Abstract: Online algorithms that learn to optimize treatments over time are increasingly used in a variety of digital intervention problems. These algorithms repeatedly update parameter estimates as data accrues; these parameter estimates are used to inform treatment decisions. These algorithms are called “adaptive sampling” algorithms and the resulting data is considered “adaptively collected.” In this work, we focus on data collected by a large class of adaptive sampling algorithms that are designed to optimize treatment decisions online using accruing data from multiple users. Combining or “pooling” data across users allows adaptive sampling algorithms to potentially learn faster. However, by pooling, these algorithms induce dependence between the collected user data trajectories; this makes statistical inference on this data-type especially challenging. We provide methods to perform a variety of statistical analyses on such adaptively collected data, including Z-estimation, off-policy analyses, and inferring excursion effects. This work is motivated by our work in designing experiments in which online reinforcement learning algorithms pool data across users to learn to optimize treatment decisions, yet reliable statistical inference is essential for conducting a variety of statistical analyses after the experiment is over.

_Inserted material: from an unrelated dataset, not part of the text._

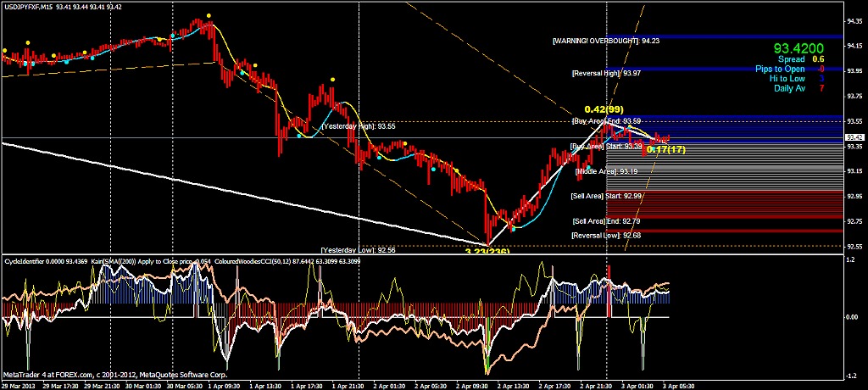Image resolution: width=868 pixels, height=390 pixels.
Task: Click the Hi to Low label
Action: (787, 78)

Bio: Kelly W. Zhang is a final-year Ph.D. candidate in computer science at Harvard University advised by Susan Murphy and Lucas Janson. Her research focuses on addressing challenges faced when applying reinforcement learning algorithms to real-world problems. She has developed methods for statistical inference for data collected by bandit and reinforcement learning algorithms, i.e., adaptively collected data. She also works on developing the reinforcement learning algorithm to be used in Oralytics, a mobile health app aimed to help users develop healthy oral hygiene habits, in collaboration with Oral-B and researchers at UCLA and UMichigan. She is supported by an NSF Graduate Research Fellowship.